Valensole (France) (AFP) – Le blanc immaculé de la robe de mariée contraste avec les étendues mauves à perte de vue: dans les champs de lavande du plateau de Valensole, en Provence, les touristes affluent pour se photographier au milieu d’une culture qui souffre du réchauffement.
« C’est un très beau lieu, parfait pour nos photos de mariage que nous n’avions pas pu faire car c’était durant le Covid », explique Wen Chang, Taïwanaise de 33 ans.
La jeune femme et son compagnon belge ont voulu immortaliser leur union passée par quelques clichés dans un décor provençal, après avoir découvert dans un guide de voyage ce lieu niché au sud des Alpes-de-Haute-Provence, coincé entre les parcs naturels du Luberon et du Verdon.
Après quelques minutes cependant, et alors que les températures en cette fin juillet dépassent quotidiennement les 30 degrés, le couple retourne dans sa voiture, climatisée, garée le long de la route.
Ce ballet d’automobiles ou de bus se reproduit plusieurs centaines de fois par jour dans ce coin rural, difficilement accessible et généralement paisible… hors période de floraison de la « Lavandula », de fin juin à fin juillet.

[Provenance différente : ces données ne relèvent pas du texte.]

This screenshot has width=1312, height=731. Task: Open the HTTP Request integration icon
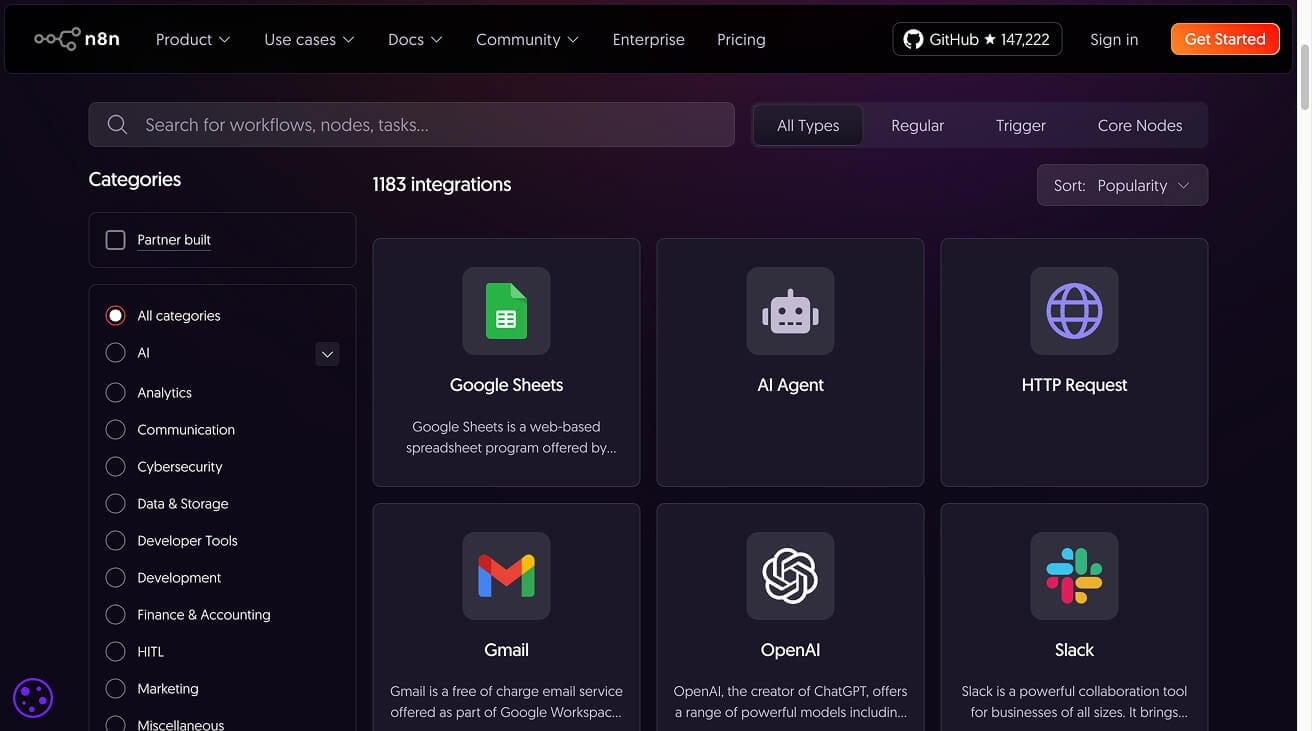[1074, 311]
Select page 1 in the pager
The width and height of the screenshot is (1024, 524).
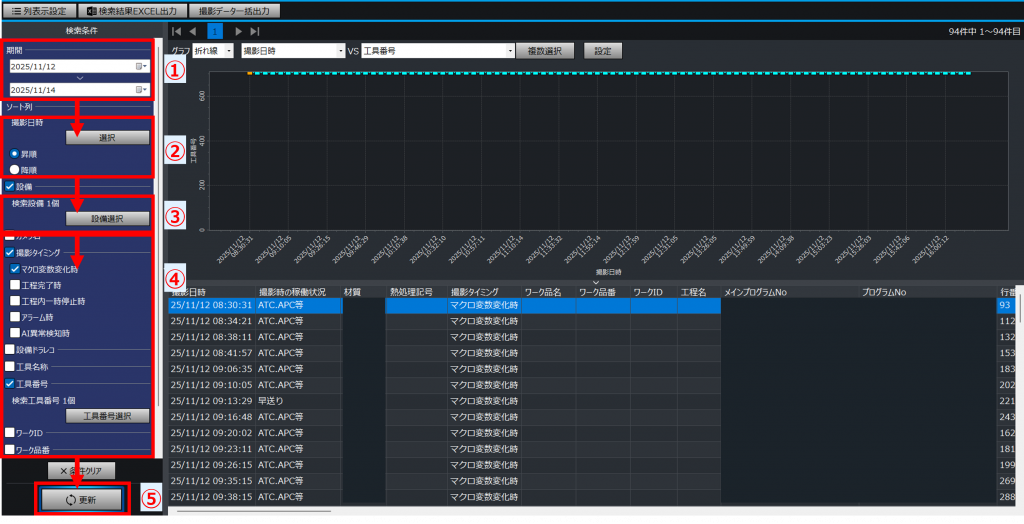point(215,32)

Pour visiter les lieux, nombreux sont les touristes s’inspirant d’Instagram où les hashtags « lavande », « plateau de Valensole » ou « Provence » fleurissent et comptent plusieurs dizaines de milliers d’occurrences vantant une destination idyllique.
« C’est tellement instagrammable les champs de lavande qu’on en tire profit », s’exclame Jean Frédéric Gonthier, directeur de l’Office de tourisme de l’agglomération Durance-Luberon-Verdon.
Manque de pluie
Avec 26.000 visiteurs lors de la Fête de la lavande organisée à Valensole le 17 juillet, un record, il se félicite « du retour d’une clientèle étrangère », notamment d’Américains et d’Asiatiques » et d’une fréquentation qui grandit chaque année ».
« Nous ne sommes pas contre les touristes, ça ne dure que trois semaines. Si c’était toute l’année, on devrait prendre des mesures », abonde Jean-Pierre Jaubert, 67 ans, producteur de lavande et fier d’appartenir à une famille d’agriculteurs « depuis 300 ans ».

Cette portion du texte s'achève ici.